Task goal: In the records below, find the lines that include "computer" and copy each.

▼

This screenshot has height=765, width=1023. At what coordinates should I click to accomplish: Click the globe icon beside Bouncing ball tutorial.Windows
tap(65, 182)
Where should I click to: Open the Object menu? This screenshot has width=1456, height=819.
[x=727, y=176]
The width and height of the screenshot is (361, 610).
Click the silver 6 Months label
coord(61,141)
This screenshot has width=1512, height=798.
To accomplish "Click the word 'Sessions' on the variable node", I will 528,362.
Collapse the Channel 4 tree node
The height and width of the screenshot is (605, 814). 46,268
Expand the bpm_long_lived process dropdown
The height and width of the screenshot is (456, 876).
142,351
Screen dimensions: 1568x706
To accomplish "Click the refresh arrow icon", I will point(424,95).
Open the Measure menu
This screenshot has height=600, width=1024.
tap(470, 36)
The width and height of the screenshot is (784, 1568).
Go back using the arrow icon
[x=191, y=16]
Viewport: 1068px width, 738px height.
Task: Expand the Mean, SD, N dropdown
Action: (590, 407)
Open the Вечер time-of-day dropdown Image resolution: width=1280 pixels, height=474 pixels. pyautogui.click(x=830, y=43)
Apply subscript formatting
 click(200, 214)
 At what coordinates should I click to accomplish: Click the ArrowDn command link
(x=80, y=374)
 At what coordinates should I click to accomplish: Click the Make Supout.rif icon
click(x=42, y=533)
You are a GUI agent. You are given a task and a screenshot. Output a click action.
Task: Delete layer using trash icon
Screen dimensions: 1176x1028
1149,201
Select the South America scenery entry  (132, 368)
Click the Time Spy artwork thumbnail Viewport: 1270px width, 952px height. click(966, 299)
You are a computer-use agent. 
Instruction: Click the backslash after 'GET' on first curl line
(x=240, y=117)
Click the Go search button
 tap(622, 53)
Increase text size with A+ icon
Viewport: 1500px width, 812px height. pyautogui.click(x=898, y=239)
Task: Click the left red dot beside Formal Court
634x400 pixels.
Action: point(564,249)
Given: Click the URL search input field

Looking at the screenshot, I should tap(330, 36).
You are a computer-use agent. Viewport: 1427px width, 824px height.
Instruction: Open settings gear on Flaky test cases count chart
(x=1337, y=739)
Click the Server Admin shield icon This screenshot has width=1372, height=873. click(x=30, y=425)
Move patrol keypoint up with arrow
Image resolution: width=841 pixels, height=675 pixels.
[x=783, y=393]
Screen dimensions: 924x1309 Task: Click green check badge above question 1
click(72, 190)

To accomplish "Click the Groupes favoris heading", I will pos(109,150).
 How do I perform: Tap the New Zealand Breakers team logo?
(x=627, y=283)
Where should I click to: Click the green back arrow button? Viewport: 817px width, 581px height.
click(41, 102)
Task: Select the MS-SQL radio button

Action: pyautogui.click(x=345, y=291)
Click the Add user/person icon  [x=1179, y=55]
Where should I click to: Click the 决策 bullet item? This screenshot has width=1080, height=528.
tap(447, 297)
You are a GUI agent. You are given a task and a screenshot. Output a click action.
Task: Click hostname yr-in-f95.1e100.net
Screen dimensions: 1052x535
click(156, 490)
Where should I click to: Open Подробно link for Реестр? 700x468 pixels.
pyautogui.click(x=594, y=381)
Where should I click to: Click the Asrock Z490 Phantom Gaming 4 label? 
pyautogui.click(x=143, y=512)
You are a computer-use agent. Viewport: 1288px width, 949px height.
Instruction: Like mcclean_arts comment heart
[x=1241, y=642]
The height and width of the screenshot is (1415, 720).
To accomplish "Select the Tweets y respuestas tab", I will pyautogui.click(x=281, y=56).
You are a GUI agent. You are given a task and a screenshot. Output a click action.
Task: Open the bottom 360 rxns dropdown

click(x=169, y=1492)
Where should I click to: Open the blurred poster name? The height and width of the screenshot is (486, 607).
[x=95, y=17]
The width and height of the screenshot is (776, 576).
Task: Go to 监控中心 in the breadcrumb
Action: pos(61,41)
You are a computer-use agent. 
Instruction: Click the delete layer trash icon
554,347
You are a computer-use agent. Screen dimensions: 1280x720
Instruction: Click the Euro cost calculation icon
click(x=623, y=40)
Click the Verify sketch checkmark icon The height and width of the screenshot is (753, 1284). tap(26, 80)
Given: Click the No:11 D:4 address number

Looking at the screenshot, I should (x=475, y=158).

▲

Answer section:
You are a computer-use agent. 
You are a computer-use agent. Viewport: 1427px width, 824px height.
You are a computer-use agent. Viewport: 1288px width, 949px height.
You are a computer-use agent. 
You are a computer-use agent. Screen dimensions: 1280x720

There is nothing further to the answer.